If suspenseful moments evoke attentional narrowing and reorienting to narrative stimuli, what are the consequences for what follows? One theory is that suspense evokes viewer participation on the behalf of the characters in danger. Gerrig and Bernardo (1994) reported evidence of readers engaging in problem-solving when a protagonist faced a suspenseful situation. When items that the protagonist could use to escape were removed from him, readers rated the story as more suspenseful. When viewers of suspenseful movie clips were asked to speak their thoughts aloud, they also made responses that indicated problem-solving on behalf of characters (Bezdek et al., 2013). Brain states that reflect mental participation, simulation, and problem-solving may appear at other times during the viewing of suspenseful films. State 3, with its combination of executive control and default-mode network activation, is one candidate state for capturing the mental participation of engaged viewers. A potentially fruitful avenue for future research is to more directly probe the downstream effects of suspense on viewers’ mental participation and memory.
The use of functional networks to define brain state clusters has both advantages and drawbacks. Averaging voxel-level BOLD responses to a smaller number of network activations reduces the computational load and may reduce noise present at a voxel level. However, caution must be exercised in inferring network function from observed activation. Further, it is possible that dynamic network reorganization may occur during these tasks, producing new patterns of communication between network sub-regions. Examining the dynamics of network configurations during naturalistic tasks is another area ripe for further investigation.
To be consistent with other related literature (e.g., Fox et al., 2009; Li et al., 2019; Power et al., 2011), we included global signal regression (GSR) in our pipeline. There is disagreement in the literature over the use of GSR, because in addition to noise there may also be meaningful information in the global signal (Murphy & Fox, 2017). Anti-correlations between regions may increase after performing GSR. However, using a similar clustering method to identify brain states in resting state fMRI data, Smith and colleagues (2018) reported commonalities in the spatial patterns of brain states derived with and without performing GSR, though the states of widespread activation and deactivation were absent when GSR was included, unlike in our study. Due to the unknown and controversial tradeoffs in performing GSR, we recommend caution in interpreting whether the contrasting relationship between salience and default-mode networks that we see in States 1 and 3 reflects a true anti-correlation or a difference in degrees of activation.
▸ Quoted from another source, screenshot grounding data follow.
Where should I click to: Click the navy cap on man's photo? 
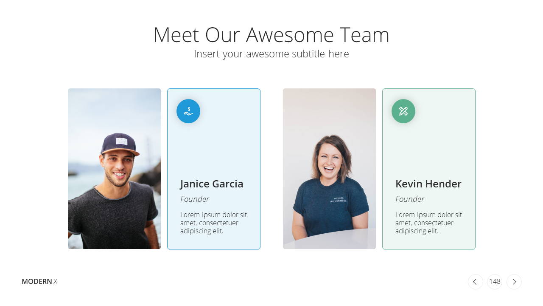pyautogui.click(x=120, y=144)
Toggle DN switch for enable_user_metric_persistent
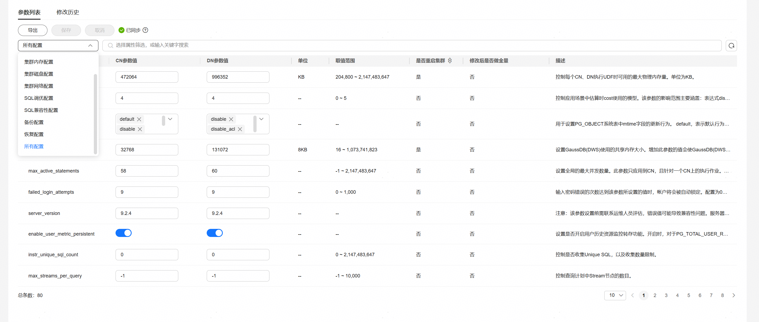This screenshot has width=759, height=322. click(215, 233)
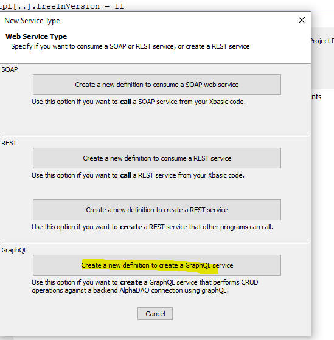Screen dimensions: 334x340
Task: Click the partially hidden Project text behind the dialog
Action: [x=322, y=41]
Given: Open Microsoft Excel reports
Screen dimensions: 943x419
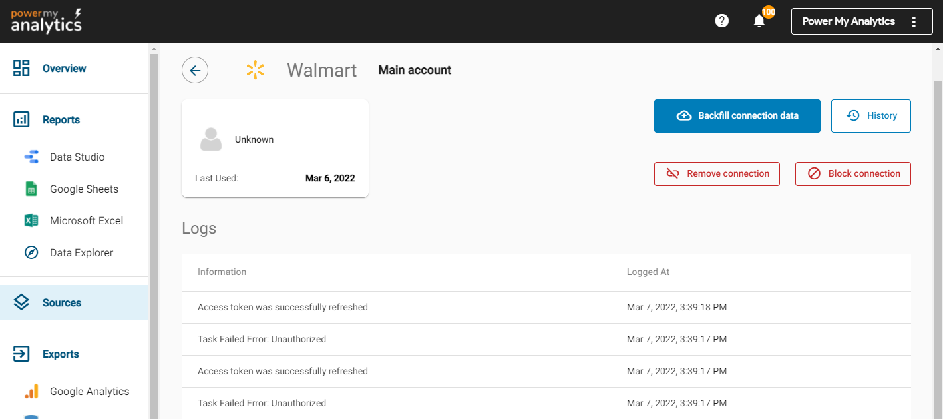Looking at the screenshot, I should click(x=86, y=221).
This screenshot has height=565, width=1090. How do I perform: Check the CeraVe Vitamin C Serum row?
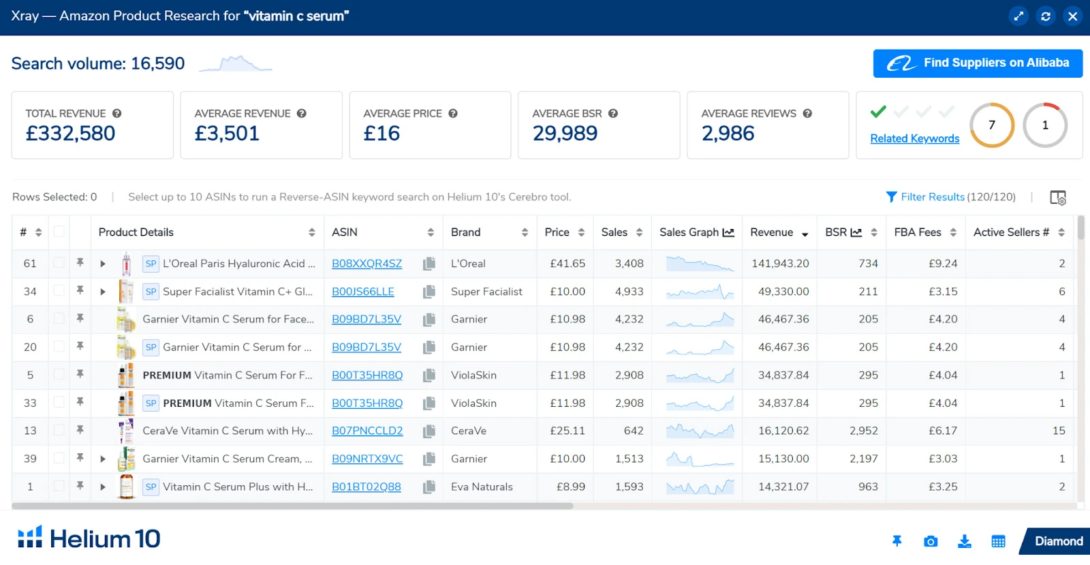pyautogui.click(x=59, y=430)
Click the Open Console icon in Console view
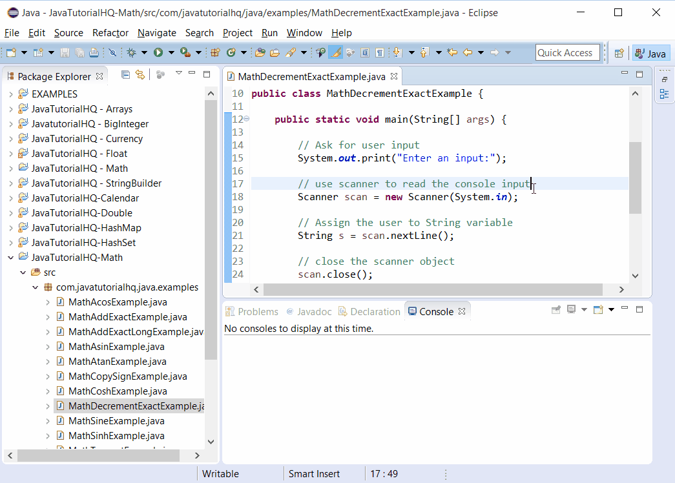The height and width of the screenshot is (483, 675). click(x=598, y=309)
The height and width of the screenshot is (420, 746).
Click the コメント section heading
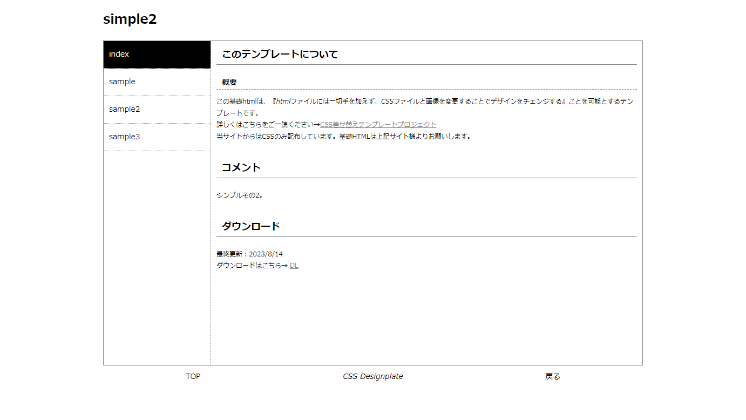coord(241,167)
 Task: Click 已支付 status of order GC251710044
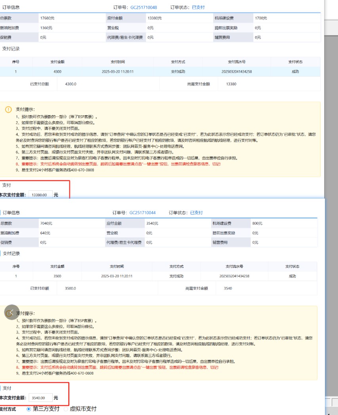196,213
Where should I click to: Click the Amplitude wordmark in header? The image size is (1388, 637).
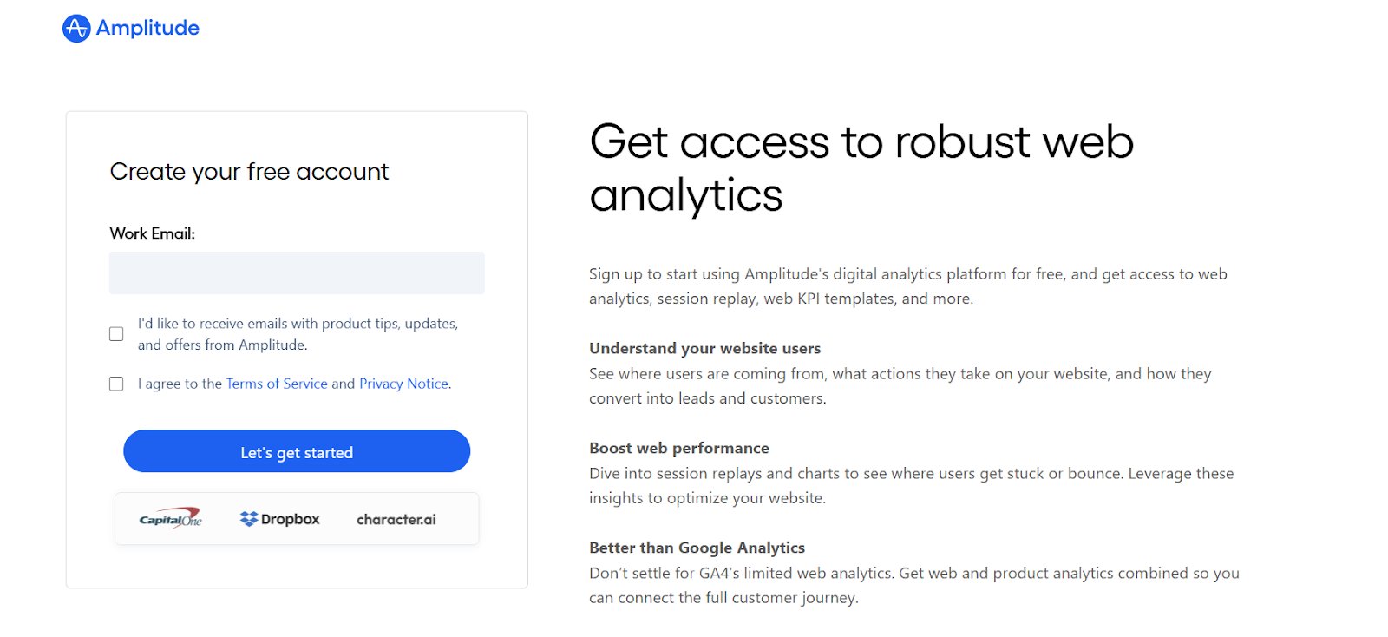pos(147,28)
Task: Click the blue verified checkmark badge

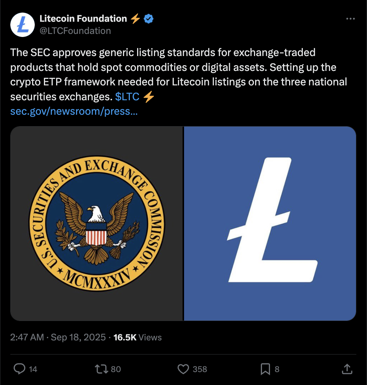Action: coord(148,19)
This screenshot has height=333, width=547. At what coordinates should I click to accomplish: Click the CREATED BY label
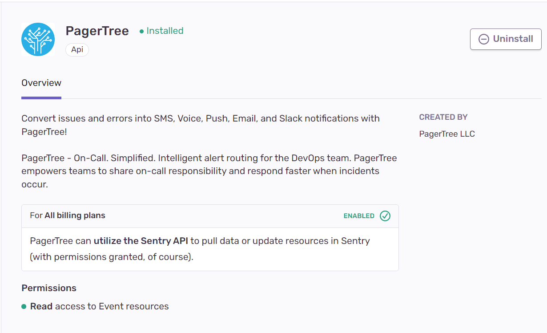click(443, 117)
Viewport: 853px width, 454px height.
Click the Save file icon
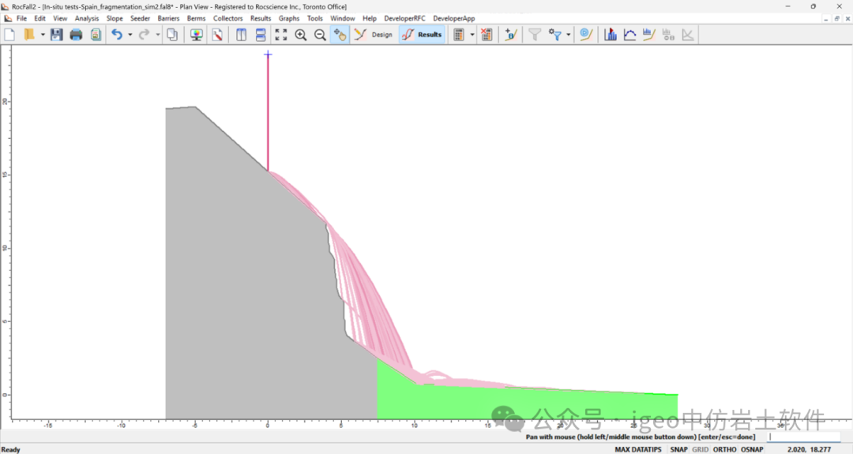[56, 35]
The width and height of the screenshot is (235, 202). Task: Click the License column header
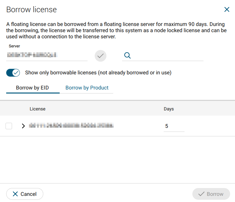[37, 109]
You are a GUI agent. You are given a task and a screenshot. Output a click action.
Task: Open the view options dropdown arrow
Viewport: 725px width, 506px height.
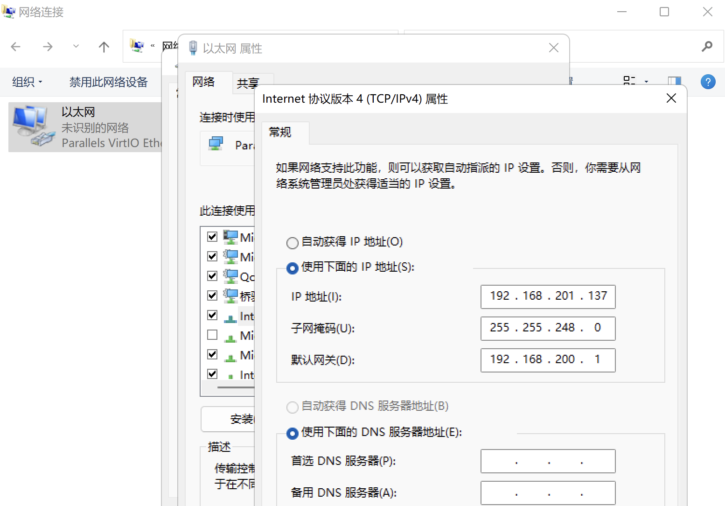coord(646,81)
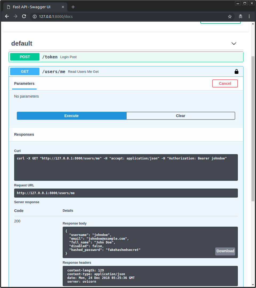
Task: Download the response body
Action: (x=225, y=251)
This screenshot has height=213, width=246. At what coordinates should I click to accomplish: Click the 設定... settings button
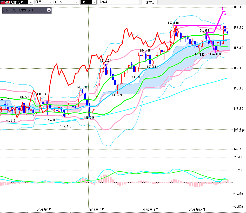149,2
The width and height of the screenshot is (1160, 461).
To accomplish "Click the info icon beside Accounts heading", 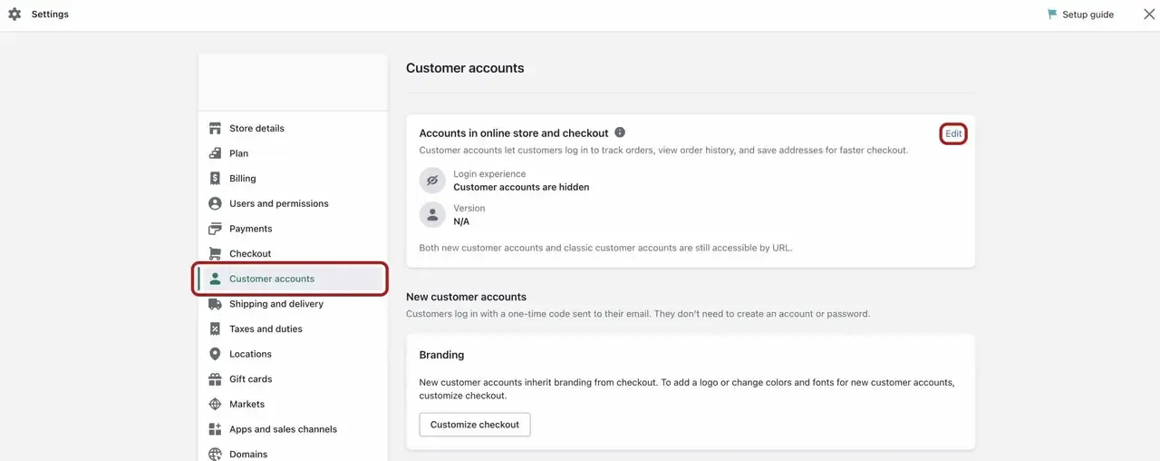I will [620, 132].
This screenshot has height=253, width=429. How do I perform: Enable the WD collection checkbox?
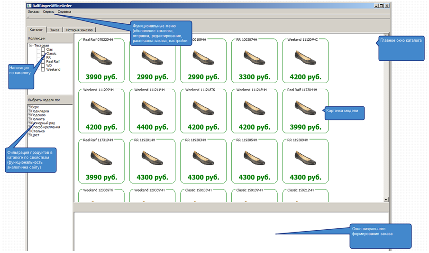point(43,66)
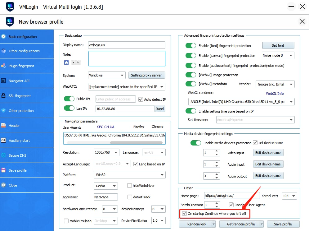Click the SSL fingerprint lock icon

click(3, 96)
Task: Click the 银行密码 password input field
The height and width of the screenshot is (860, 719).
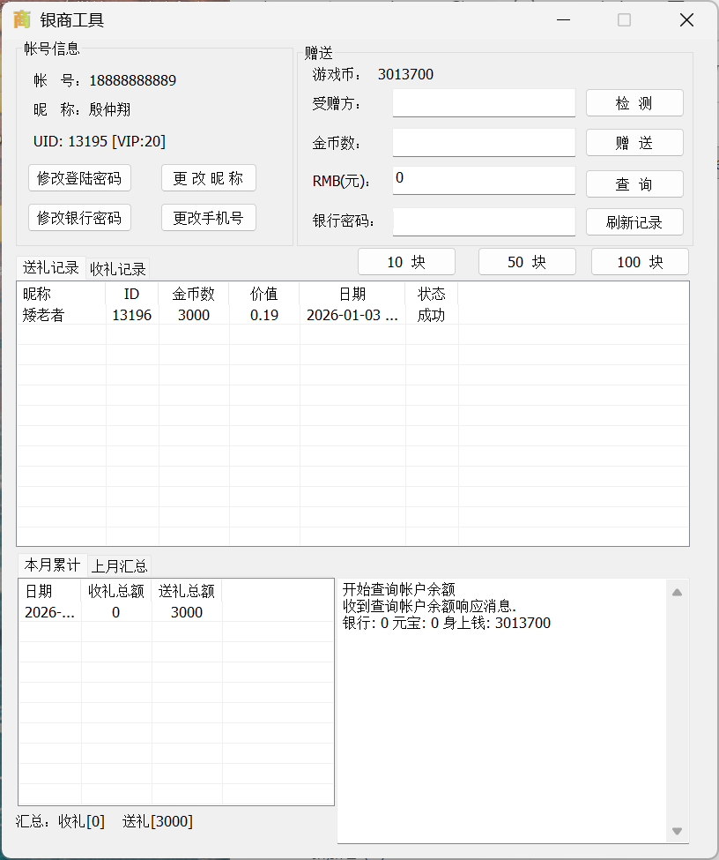Action: tap(483, 221)
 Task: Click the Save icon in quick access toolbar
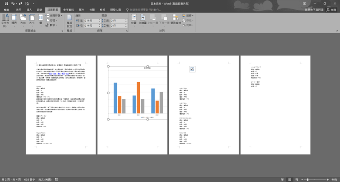(6, 3)
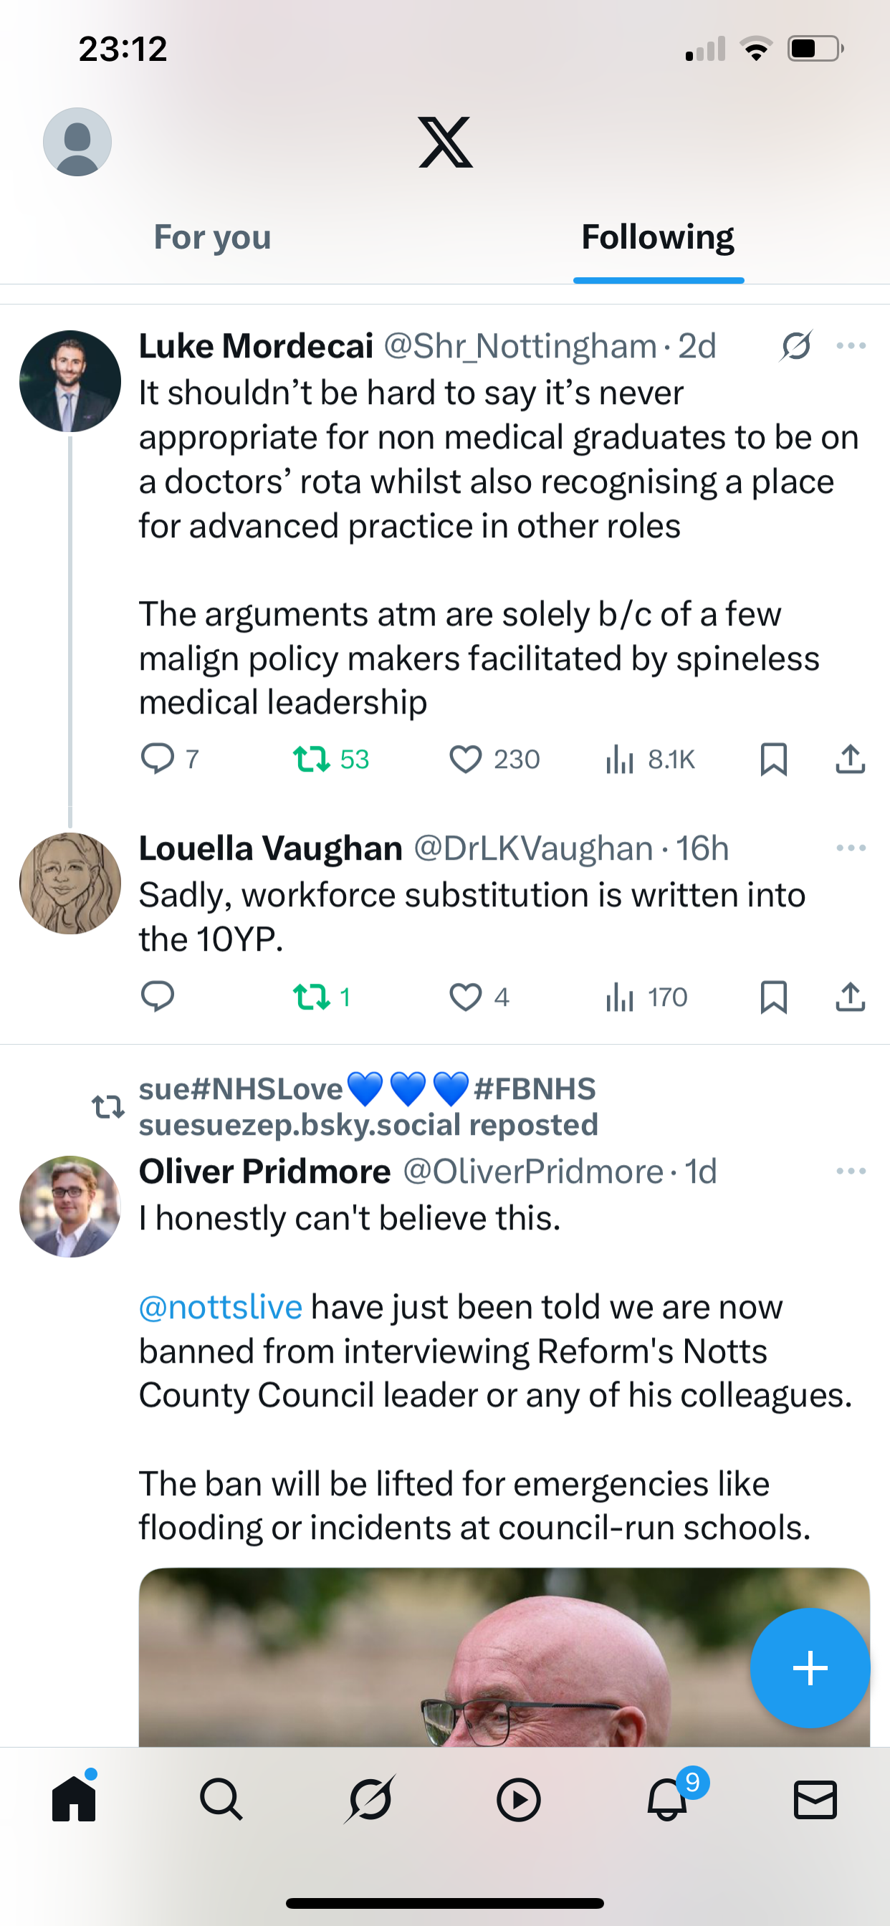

Although, GSR is less likely to have a large effect on our other results.
In conclusion, we find that narrative suspense produces different patterns of brain states at peaks and valleys of the suspense time course. This finding is compatible with theories of suspense as an attentional spotlight that triggers subsequent cognitive engagement of viewers with the narrative world. Our results demonstrate the power of multiband fMRI clustering analyses to investigate moment-by-moment changes in brain states during naturalistic tasks at a sub-second time scale.
Funding
This work was supported by the National Science Foundation [BCS INSPIRE 1533260].